(Input records)
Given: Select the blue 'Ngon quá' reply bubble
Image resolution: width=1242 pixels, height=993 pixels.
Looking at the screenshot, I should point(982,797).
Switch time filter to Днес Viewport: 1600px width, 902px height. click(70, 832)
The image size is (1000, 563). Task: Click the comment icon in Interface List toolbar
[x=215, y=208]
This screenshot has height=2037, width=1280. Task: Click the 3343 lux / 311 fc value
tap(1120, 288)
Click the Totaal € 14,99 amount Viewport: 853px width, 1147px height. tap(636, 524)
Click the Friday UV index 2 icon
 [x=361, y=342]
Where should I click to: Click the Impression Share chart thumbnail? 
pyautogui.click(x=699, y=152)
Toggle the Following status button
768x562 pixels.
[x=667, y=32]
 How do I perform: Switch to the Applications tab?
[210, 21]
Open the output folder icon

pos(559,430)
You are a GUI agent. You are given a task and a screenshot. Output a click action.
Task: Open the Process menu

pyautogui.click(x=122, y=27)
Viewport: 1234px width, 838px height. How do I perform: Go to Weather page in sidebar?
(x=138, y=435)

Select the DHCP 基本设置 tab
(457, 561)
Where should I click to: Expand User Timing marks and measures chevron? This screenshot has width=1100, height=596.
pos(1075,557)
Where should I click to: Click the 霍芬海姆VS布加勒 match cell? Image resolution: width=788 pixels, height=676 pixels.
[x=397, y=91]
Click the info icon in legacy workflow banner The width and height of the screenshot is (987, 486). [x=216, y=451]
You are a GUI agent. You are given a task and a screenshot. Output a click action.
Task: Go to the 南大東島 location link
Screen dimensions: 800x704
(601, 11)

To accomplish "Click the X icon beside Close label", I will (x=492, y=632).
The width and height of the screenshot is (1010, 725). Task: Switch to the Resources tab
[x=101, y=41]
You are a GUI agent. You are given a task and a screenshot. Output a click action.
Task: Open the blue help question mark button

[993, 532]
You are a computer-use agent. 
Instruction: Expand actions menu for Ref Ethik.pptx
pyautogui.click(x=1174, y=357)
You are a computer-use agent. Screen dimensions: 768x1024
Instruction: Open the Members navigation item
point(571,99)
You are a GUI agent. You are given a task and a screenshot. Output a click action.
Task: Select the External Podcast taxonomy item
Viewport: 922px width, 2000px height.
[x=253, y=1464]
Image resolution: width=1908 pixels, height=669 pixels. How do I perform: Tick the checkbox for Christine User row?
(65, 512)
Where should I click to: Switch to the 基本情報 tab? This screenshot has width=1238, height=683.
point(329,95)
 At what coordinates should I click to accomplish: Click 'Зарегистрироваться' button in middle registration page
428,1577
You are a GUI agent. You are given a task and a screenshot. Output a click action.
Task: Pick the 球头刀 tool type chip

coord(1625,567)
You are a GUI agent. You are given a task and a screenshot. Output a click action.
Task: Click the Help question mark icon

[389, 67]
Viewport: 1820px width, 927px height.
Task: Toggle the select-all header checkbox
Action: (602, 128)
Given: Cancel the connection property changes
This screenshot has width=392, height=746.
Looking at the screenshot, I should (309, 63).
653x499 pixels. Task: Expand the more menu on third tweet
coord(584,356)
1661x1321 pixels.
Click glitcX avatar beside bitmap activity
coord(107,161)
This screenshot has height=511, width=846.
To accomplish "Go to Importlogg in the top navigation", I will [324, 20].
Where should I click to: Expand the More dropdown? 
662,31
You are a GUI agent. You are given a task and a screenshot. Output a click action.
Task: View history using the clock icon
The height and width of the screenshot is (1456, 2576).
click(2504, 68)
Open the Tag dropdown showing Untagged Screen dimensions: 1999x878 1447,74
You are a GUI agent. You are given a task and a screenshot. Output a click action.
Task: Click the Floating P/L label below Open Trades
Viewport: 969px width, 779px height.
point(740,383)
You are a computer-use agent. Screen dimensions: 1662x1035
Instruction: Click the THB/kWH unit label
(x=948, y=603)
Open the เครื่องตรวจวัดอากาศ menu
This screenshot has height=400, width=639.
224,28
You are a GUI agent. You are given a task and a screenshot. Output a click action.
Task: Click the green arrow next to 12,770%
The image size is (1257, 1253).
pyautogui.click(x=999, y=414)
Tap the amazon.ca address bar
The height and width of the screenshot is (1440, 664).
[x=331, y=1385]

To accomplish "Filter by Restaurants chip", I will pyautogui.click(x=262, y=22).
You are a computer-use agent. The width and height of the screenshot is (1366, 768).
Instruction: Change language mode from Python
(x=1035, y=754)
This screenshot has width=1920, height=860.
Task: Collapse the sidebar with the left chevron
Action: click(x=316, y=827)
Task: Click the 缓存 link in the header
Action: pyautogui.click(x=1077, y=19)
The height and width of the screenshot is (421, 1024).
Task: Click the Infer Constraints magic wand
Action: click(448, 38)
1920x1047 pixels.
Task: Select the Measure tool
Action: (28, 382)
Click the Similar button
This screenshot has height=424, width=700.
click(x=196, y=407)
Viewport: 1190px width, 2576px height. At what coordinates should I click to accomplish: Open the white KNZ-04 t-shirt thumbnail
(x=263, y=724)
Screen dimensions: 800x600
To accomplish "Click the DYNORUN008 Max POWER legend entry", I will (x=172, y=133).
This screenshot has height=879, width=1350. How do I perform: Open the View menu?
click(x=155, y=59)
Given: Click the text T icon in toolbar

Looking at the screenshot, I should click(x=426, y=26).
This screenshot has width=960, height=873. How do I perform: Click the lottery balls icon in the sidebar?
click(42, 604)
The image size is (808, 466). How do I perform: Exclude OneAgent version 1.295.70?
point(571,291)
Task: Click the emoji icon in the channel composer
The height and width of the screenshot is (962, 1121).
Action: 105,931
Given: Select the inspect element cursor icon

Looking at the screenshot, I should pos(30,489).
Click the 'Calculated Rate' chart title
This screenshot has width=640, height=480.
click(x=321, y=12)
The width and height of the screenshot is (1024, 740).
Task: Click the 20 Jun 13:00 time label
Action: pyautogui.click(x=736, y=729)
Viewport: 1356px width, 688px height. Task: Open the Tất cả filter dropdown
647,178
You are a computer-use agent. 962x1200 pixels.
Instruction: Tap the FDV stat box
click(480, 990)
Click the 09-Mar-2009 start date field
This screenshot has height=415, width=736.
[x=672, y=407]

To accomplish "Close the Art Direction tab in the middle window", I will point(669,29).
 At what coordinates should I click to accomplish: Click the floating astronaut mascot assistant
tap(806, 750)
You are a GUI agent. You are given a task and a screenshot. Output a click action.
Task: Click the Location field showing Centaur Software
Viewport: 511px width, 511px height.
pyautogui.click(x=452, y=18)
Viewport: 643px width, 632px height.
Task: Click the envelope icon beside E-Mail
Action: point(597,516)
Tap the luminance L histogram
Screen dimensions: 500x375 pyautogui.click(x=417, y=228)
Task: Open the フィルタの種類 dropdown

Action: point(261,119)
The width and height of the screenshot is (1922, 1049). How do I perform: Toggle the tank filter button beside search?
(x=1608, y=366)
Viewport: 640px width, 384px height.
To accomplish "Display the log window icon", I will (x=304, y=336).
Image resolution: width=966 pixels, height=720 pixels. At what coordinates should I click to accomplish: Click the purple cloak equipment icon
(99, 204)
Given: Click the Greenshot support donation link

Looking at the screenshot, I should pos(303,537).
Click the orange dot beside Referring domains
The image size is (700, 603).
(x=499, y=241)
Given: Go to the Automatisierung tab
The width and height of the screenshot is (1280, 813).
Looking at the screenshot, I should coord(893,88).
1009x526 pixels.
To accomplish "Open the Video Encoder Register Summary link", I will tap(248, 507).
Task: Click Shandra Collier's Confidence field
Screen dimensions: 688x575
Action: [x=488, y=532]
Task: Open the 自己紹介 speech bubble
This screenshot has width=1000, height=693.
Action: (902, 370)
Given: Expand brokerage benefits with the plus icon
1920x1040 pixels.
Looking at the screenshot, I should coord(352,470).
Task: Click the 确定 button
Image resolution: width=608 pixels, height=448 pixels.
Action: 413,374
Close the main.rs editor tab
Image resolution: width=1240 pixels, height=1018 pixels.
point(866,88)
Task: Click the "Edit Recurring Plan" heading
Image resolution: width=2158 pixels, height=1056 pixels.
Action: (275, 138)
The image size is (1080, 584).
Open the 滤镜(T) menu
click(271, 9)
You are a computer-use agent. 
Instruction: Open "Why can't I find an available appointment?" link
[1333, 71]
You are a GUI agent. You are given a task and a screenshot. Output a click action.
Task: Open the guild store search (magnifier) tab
(End Input records)
• Your objective: Write out again, exactly, the line containing "can't I find" and every later line of the records. Omit the rest.

• Task result:
Instruction: Open "Why can't I find an available appointment?" link
[1333, 71]
You are a GUI agent. You are given a task and a screenshot. Output a click action.
Task: Open the guild store search (magnifier) tab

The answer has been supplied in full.